THE POSTER for "Living on Tokyo Time" implies a fizzy, '80s kind of film, super-mod, mondo-trendy -- something for the cool circle.
Naaaa. Steven Okazaki's film (humbly shot) is about a drab sort-of affair between two drab sort-of people. When things go sour in her life, Kyoko (Minako Ohashi) decides to leave Tokyo for America. She gets a dishwashing job in a Japanese restaurant in San Francisco and dutifully studies English in her room at the Y. Problem: Her visa is going to expire. She learns she can qualify for permanent residence by marrying new friend Ken.
Ah, Ken. More vacant than the Barbie boy. He's a second-generation Japanese-American, with no knowledge of his mother tongue or culture. He talks in listless monotone and works in a dead-end job with a gimpy set of buddies. His sagging, blase' facial expression suggests an owl near death. If he shows excitement for anything, it's his punk band -- which will never make it out of the basement.
Mr.
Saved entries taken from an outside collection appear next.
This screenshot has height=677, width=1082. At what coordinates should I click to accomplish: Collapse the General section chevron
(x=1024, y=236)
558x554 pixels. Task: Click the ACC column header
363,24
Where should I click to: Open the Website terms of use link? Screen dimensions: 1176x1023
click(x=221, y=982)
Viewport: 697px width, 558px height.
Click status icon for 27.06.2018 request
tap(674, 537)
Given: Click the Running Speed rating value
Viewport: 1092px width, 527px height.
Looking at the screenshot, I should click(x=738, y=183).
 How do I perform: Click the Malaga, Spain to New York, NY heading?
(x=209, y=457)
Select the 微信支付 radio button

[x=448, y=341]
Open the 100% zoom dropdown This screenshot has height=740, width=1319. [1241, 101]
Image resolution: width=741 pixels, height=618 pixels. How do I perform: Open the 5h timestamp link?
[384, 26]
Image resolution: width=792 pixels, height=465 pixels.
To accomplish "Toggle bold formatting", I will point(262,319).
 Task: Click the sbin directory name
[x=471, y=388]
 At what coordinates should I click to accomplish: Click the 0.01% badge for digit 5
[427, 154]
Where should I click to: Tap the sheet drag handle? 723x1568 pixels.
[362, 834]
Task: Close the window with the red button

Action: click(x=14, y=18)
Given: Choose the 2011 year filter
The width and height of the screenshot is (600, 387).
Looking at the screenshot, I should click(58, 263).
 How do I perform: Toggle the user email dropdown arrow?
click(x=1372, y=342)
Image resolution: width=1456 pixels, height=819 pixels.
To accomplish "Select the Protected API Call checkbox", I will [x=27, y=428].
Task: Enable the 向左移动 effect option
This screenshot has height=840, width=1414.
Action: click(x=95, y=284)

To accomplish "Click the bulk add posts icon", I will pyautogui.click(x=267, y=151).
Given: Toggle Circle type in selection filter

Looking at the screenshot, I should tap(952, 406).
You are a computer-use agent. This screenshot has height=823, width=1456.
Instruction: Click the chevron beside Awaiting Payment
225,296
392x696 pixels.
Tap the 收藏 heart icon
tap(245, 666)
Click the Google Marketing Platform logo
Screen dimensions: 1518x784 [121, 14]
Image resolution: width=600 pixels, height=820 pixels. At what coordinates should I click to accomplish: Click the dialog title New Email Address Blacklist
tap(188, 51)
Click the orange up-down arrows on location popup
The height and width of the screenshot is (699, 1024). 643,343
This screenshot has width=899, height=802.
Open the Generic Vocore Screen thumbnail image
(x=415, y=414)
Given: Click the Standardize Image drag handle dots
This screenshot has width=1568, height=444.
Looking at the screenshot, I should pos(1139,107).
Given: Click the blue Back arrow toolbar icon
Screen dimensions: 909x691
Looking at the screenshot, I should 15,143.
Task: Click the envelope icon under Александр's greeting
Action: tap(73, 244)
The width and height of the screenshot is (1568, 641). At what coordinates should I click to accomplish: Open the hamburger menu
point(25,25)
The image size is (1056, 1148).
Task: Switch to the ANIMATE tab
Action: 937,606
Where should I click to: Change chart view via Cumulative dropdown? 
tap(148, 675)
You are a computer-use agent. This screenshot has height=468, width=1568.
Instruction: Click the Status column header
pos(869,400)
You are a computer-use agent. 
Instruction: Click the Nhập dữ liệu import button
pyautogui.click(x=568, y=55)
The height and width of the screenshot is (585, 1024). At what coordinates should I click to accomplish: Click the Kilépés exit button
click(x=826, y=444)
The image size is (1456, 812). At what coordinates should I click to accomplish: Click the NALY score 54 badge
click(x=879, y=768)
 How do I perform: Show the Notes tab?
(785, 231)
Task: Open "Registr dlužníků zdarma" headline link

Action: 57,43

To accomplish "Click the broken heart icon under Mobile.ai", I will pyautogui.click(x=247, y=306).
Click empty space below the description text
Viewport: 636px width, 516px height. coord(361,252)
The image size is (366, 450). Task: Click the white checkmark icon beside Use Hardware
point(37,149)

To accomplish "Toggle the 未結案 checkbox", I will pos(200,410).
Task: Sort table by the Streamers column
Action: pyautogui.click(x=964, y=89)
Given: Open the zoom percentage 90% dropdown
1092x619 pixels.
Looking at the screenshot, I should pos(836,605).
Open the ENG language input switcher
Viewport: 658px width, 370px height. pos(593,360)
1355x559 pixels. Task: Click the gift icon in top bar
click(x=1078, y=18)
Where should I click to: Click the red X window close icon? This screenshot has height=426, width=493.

Listless (Ken Nakagawa) agrees to do her the marital favor. But after she moves in (separate bedrooms), he finds her rather cute. Jolted out of somnabulance, he falls in love with her -- at least as best he can. She only likes him as a friend, however. And the questions abound: Will Kyoko fall in love with Ken? Is Ken on barbiturates? Could this dialogue be made even more hollow? Are we there yet?
LIVING ON TOKYO TIME (Unrated) --
At the West End 5-7.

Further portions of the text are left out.